Back in April 2012, a group of IT Professionals started our way to the new Microsoft Certified Solutions Expert for Private Cloud (MCSE:PC). It was Microsoft's return of the MCSE certification after it was stopped at one point with the move to Microsoft Certified Information Technology Professional (MCITP) with the Windows Server 2008 certifications. The old Microsoft Certified Systems Engineer is now the Microsoft Certified Solutions Expert, removing the word "Engineer" from the title in speculation to remove problems with governments or licensing boards around the world around the use of the title Engineer.1 Many of us that had some or none of the certificates needed to get this new MSCE:PC were going to set ourselves up to get this new certificate by MS TechEd in Orlando in June.

In my case, my eyes were a lot bigger than my "stomach" for this process. Early on, I had many impacts on my time cause by my job. One thing to understand is that I work in IT Management and not in a technical position per se. This means my time is spent in meetings, maintaining projects and working through administrative items. As such, technical certifications is something done on my own time, not a direct responsibility of my job. As my time was burned by work and other projects I work on outside of work, it did not leave me much time to work on my certification.

The next big impact on me not furthering myself down the certification path is the complexity of the certifications. An example is a friend of mine, Peter Gray, who is an Active Directory engineer as his day job. This should make the 70-640, Windows Server 2008 Active Directory, Configuring, a slam dunk for him. Come to find out, he did not pass his 70-640 test. He explains all that he learned in his testing preparation and taking on his own blog but it made me think this specifically:

He does this as a daily job and did not pass.
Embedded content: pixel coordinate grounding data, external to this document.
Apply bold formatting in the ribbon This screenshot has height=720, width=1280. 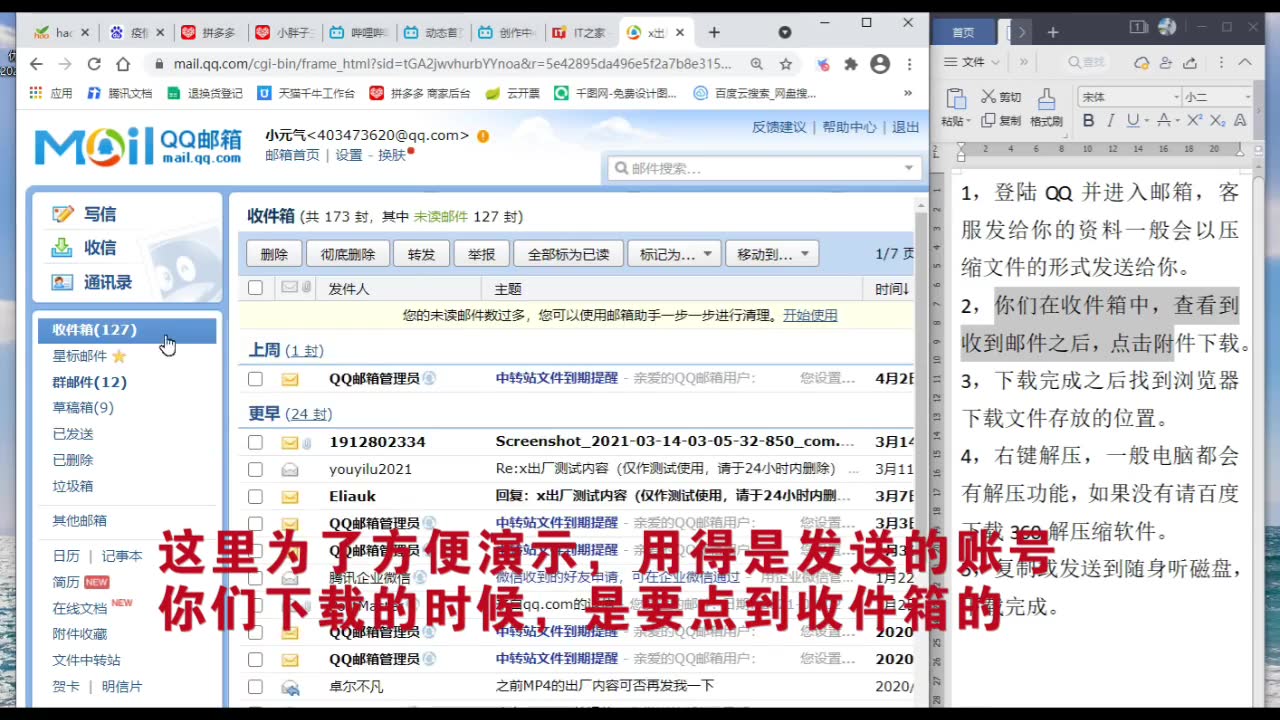point(1088,120)
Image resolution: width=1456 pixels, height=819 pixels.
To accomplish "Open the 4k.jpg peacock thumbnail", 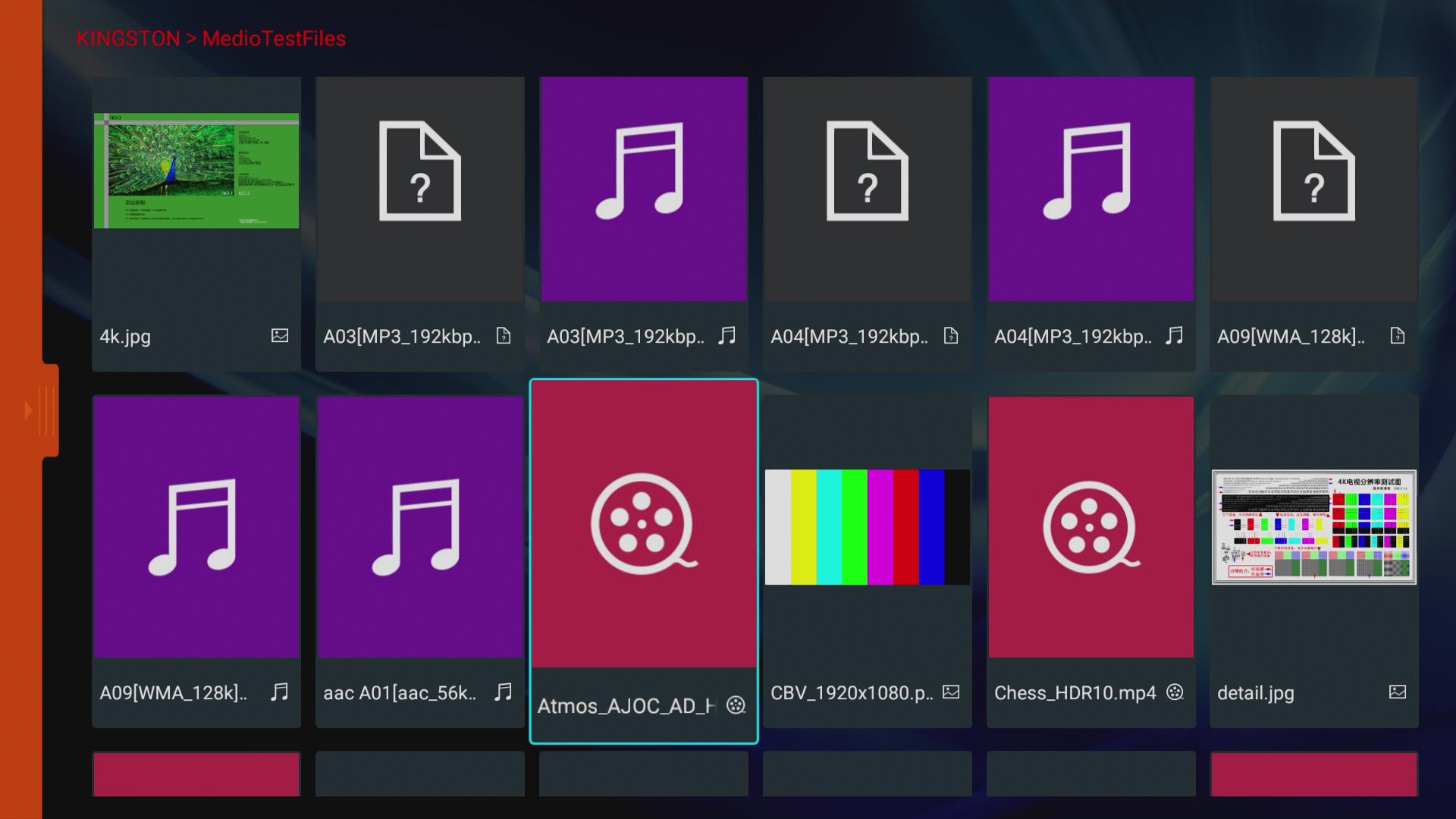I will tap(196, 171).
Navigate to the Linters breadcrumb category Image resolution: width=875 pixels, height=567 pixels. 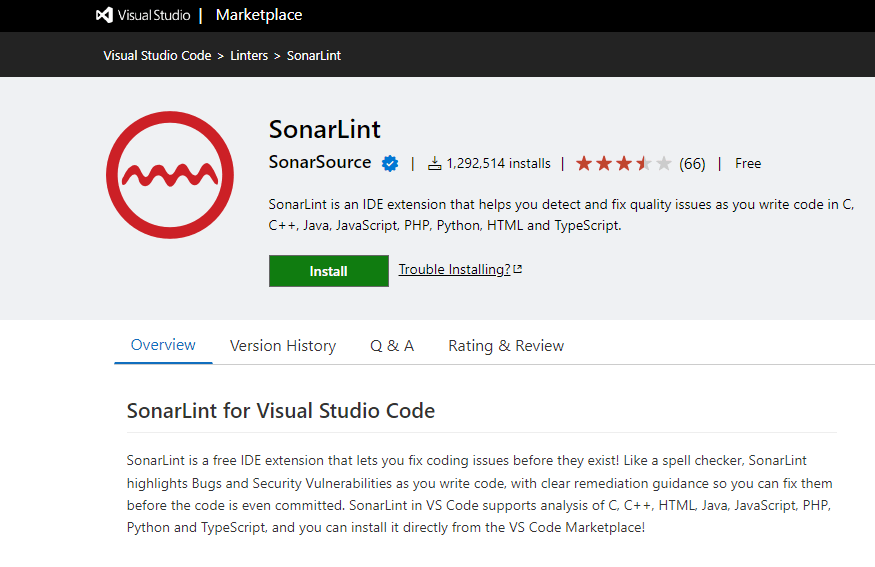249,56
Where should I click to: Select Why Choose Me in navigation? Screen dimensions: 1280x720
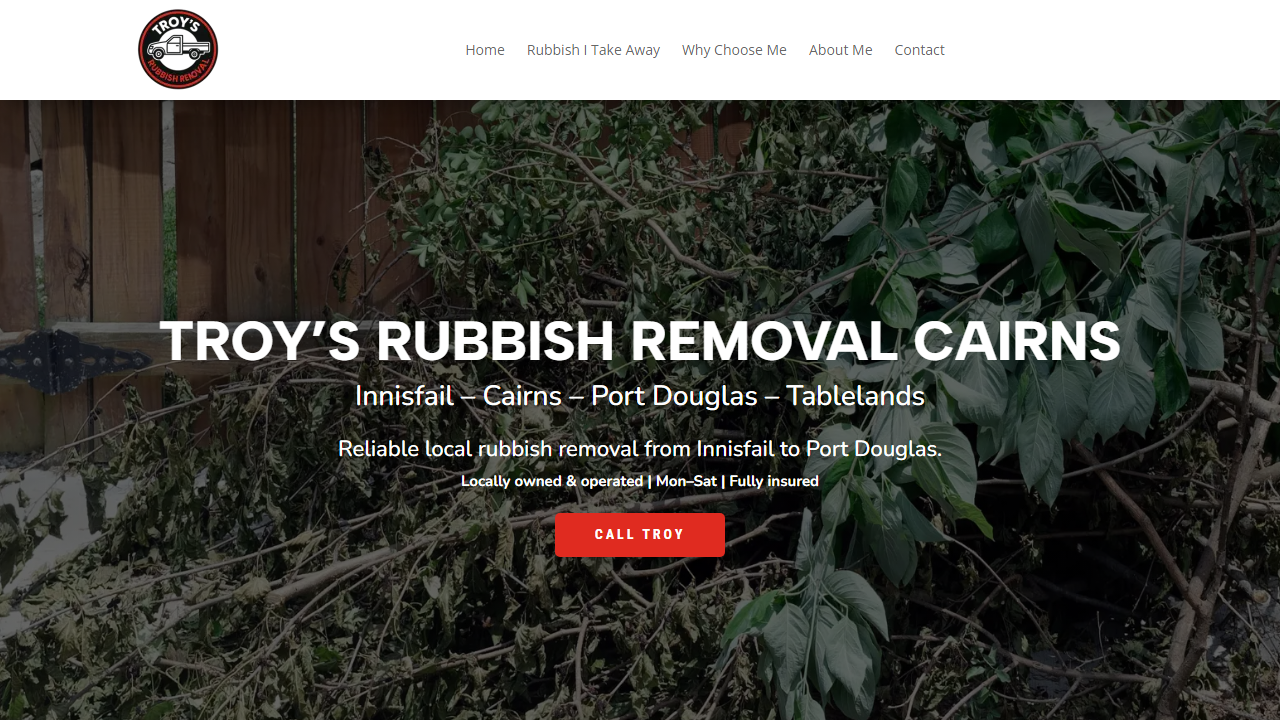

I am out of the technical aspects most of the time because my role is more administrative. I can't just jump in and pass the test.

Microsoft has done a lot of changes to its certification testing to remove the possibility of "paper experts" that can pass the tests but can't apply that directly in real life. This is what I felt I was up against early in my career where I had practical, hands-on understanding while paper experts were getting hired because they had initials and I did not.

WP_000377Given these things, I focused on three tests in particular, the 70-640, 70-246, and 70-247, and my plan was to take all three at MS TechEd. I worked through the great TrainSignal training provided to the 60Days2MCSE group around the 70-640 test and built more on my home Windows 2008 R2 AD infrastructure. On top of that planning, I tried to setup some labs around the SCCM environment to prepare for the 246 and 247 tests. It was difficult to get through but I did get through one minor pass. Lastly, I sat in on a 70-640 test prep session at MS TechEd before I took the test and went into the lab provided to do practice tests.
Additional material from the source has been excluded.